REPUBLIKA.CO.ID, JAKARTA -- Pakar hukum pidana Universitas Islam Indonesia (UII) Yogyakarta Muzakir mengungkapkan, Ikatan Dokter Indonesia (IDI) perlu dilibatkan untuk memeriksa Orang Gila Gaya Baru (OGGB). Ini untuk memastikan apakah pelaku penyerangan tokoh agama itu betul memiliki gangguan kejiwaan atau tidak.
Bahkan menurut Muzakir, kasus penyerangan tersebut seharusnya diserahkan kepada IDI sebelum ditangani kepolisian.

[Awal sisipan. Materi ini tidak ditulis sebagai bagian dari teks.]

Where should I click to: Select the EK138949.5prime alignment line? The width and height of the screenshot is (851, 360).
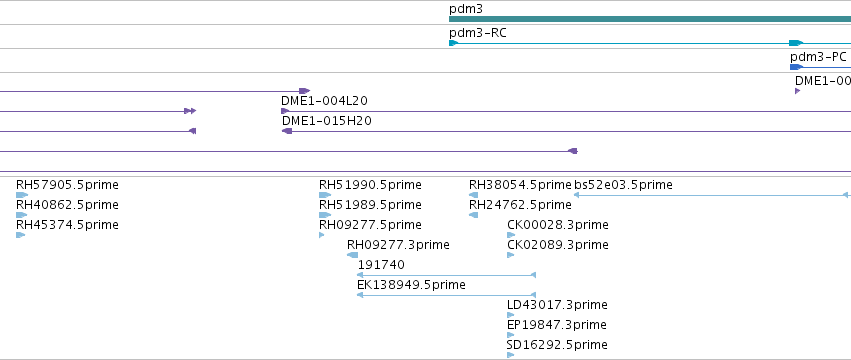tap(447, 295)
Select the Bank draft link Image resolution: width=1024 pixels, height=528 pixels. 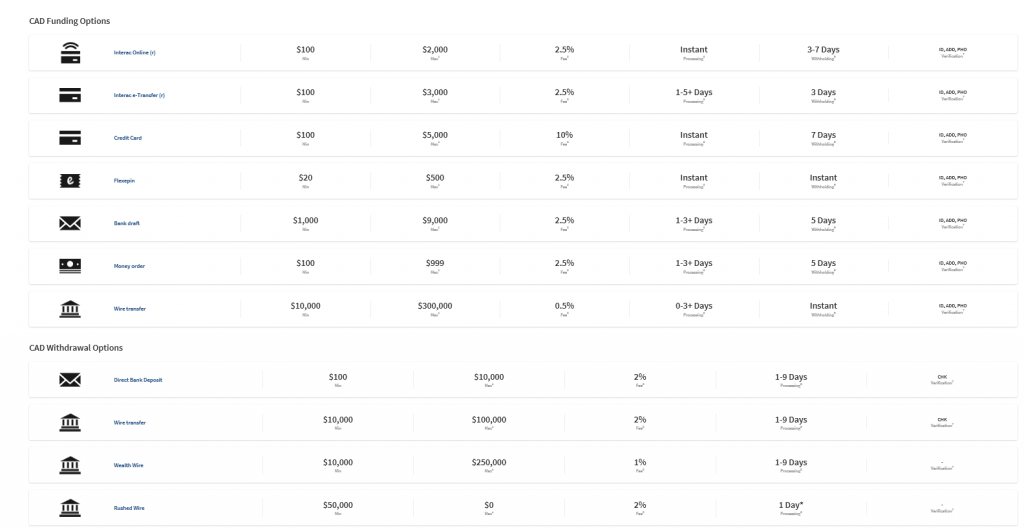click(x=127, y=223)
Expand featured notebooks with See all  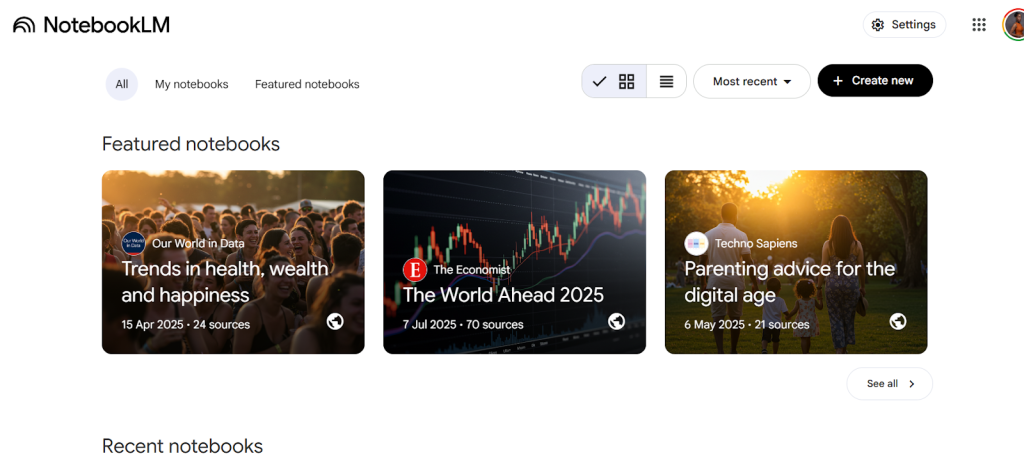pyautogui.click(x=889, y=384)
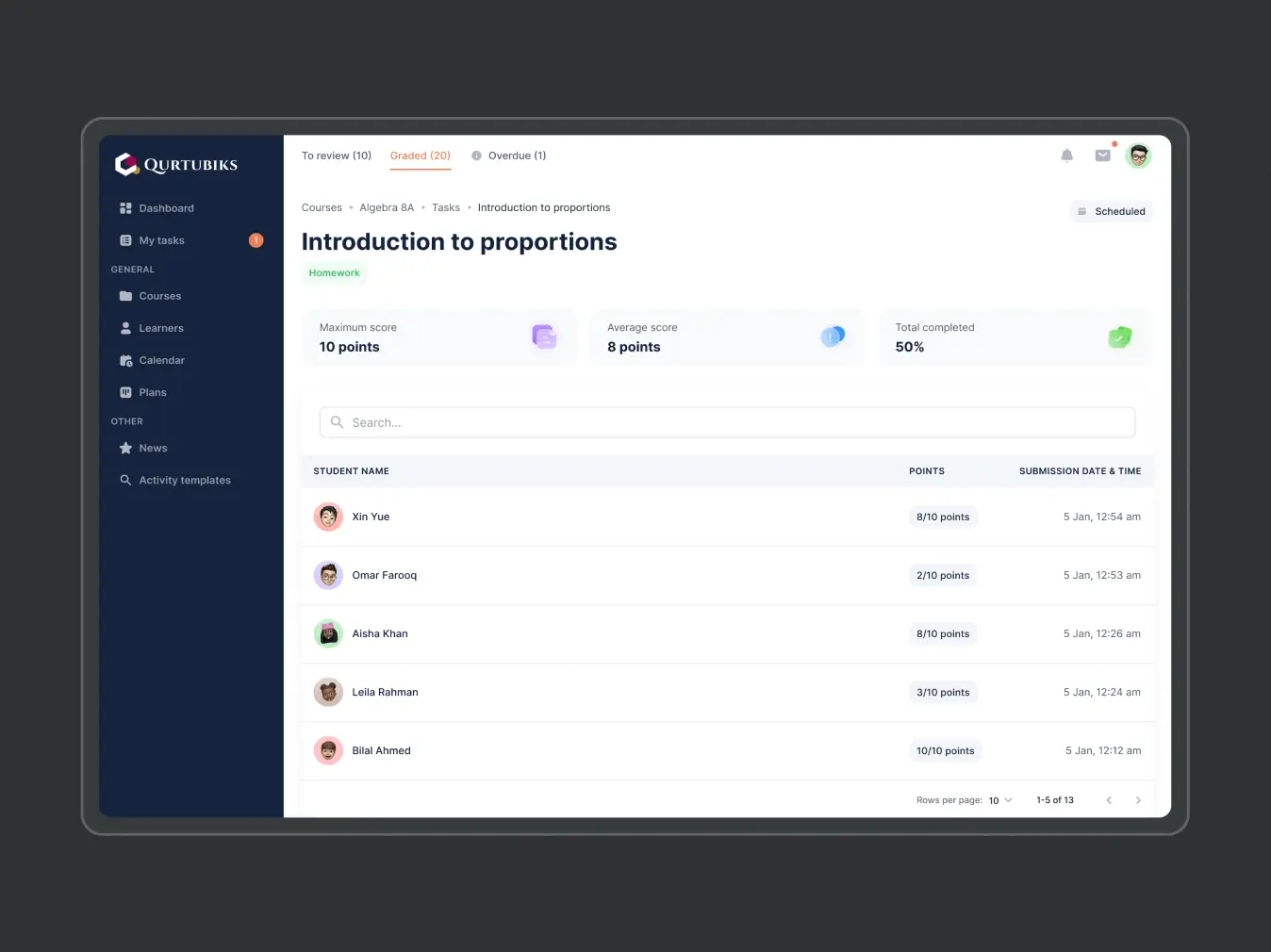The image size is (1271, 952).
Task: Open the mail envelope icon
Action: 1102,156
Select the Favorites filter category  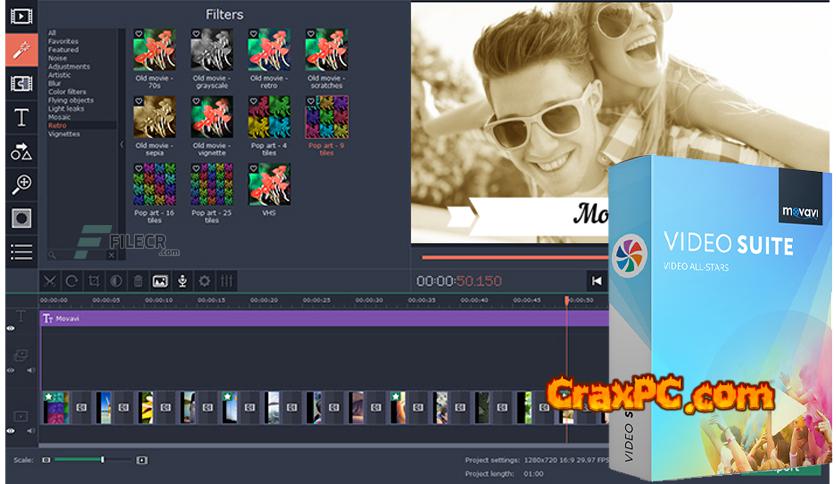click(x=63, y=41)
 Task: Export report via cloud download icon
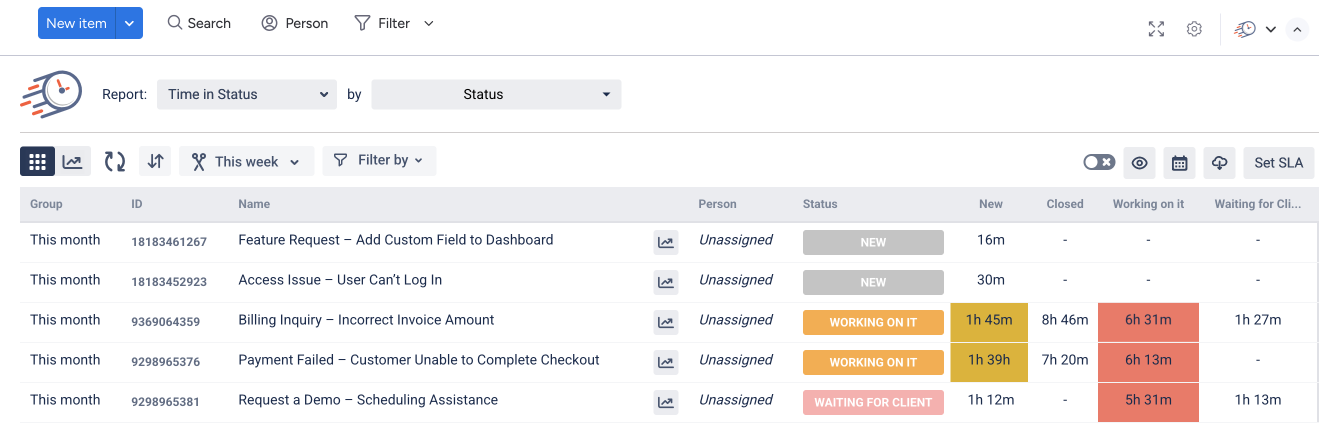[x=1219, y=162]
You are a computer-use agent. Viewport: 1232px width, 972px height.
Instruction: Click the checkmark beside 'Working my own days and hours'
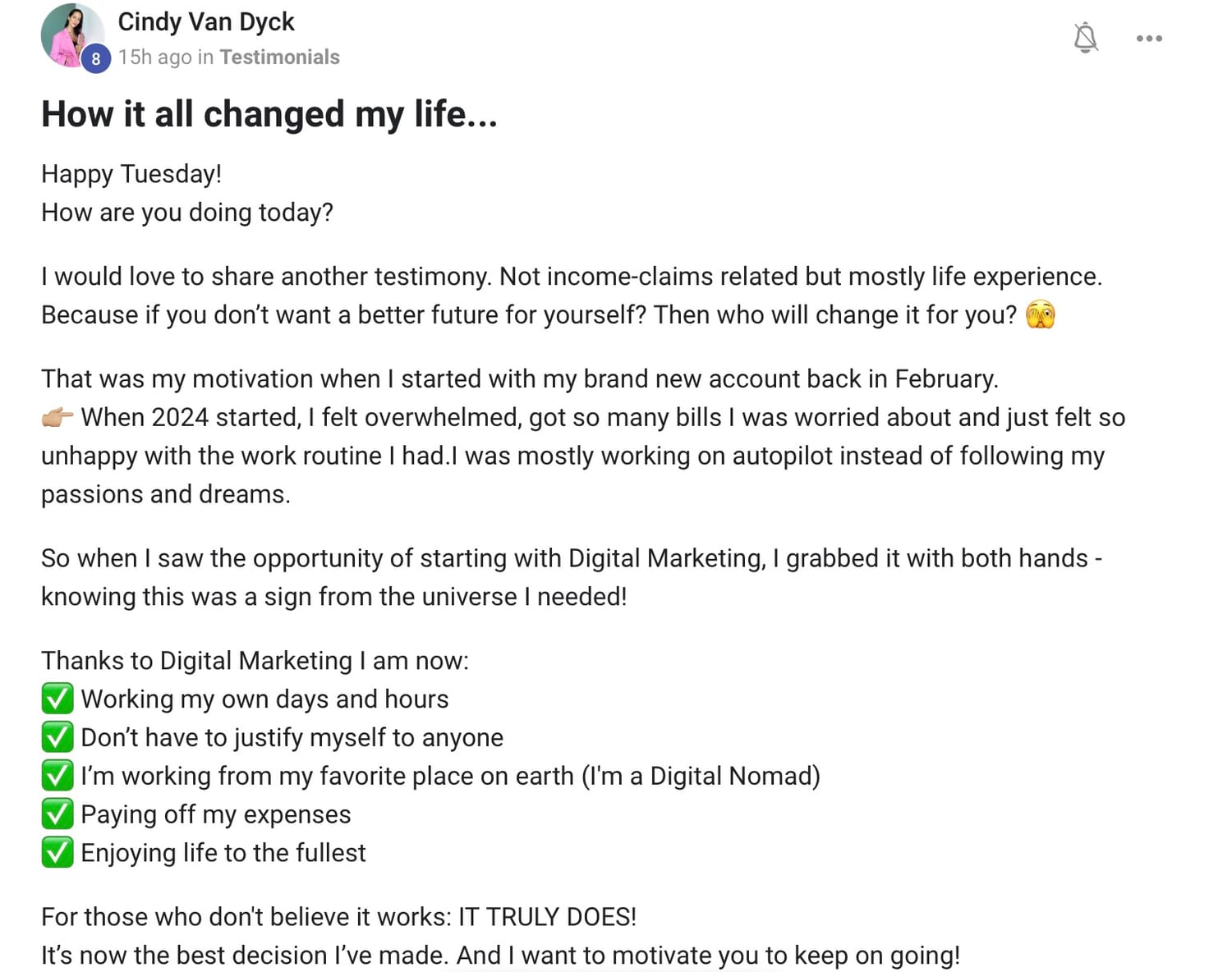(x=57, y=699)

IDI menurutnya perlu diberikan tanggungjawab untuk menangani OGGB itu melalui berbagai analisanya.
"Saya pernah mengusulkan begini, polisi menyerahkan ini kepada IDI yang khusus menangani orang gila melalui dokter kejiwaannya, dengan membuat analisis terhadap orang (gila) ini. Dan tanggungjawabnya adalah IDI, bukan penyidik, supaya masyarakatnya percaya," ujarnya kepada Republika.co.id, Jumat (23/2).
Muzakir pun mengakui, kepolisian tentu memiliki dokternya sendiri. Namun, kalau dokter rujukan polisi melakukan pemeriksaan terhadap OGGB itu, bisa menjadi tidak objektif dan dengan mudahnya menyatakan yang bersangkutan memang gila. "Kalau dokter rujukan polisi, bisa juga tidak objektif, 'wah ini gila ya sudah selesai urusan'. Nah karenanya, harus ada pertanggungjawaban organisasi agar dokter kejiwaan secara organisasi membuat kesimpulan terhadap semua orang gila yang memukuli ulama atau para kiai ini," jelasnya.
Menurut Muzakir, peran dokter kejiwaan yang berasal dari IDI ini penting untuk mengungkap pelakunya betul gila atau ada yang mengendalikan, atau sebenarnya orang itu normal tapi karena dikasih obat sehingga menjadi gila yang bisa dikendalikan.
"Harus IDI yang menjelaskan itu. Kalau IDI secara profesional sudah membuat pernyataan seperti itu (yang bersangkutan betul gila), ya masyarakat harus percaya setidak- tidaknya," jelasnya.
Muzakir juga heran dengan pernyataan pihak kepolisian yang menyebut pelaku penyerangan adalah gila. Sebab, patut dipertanyakan apakah perkara tersebut sudah melalui proses penyelidikan dan penyidikan. Seharusnya, kepolisian memberikan pernyataan setelah ada kesimpulan dari hasil penyidikan.
"Belum apa-apa, 'ini orang gila'. Belum diperiksa dokter, 'ini orang gila'. Orang juga enggak percaya penanganan dari aparat penegak hukum. Karena apa? Kesimpulan penyidik itu dari hasil penyidikan. Jadi biar dokter yang ngomong, karena dia yang bertanggungjawab," ungkapnya.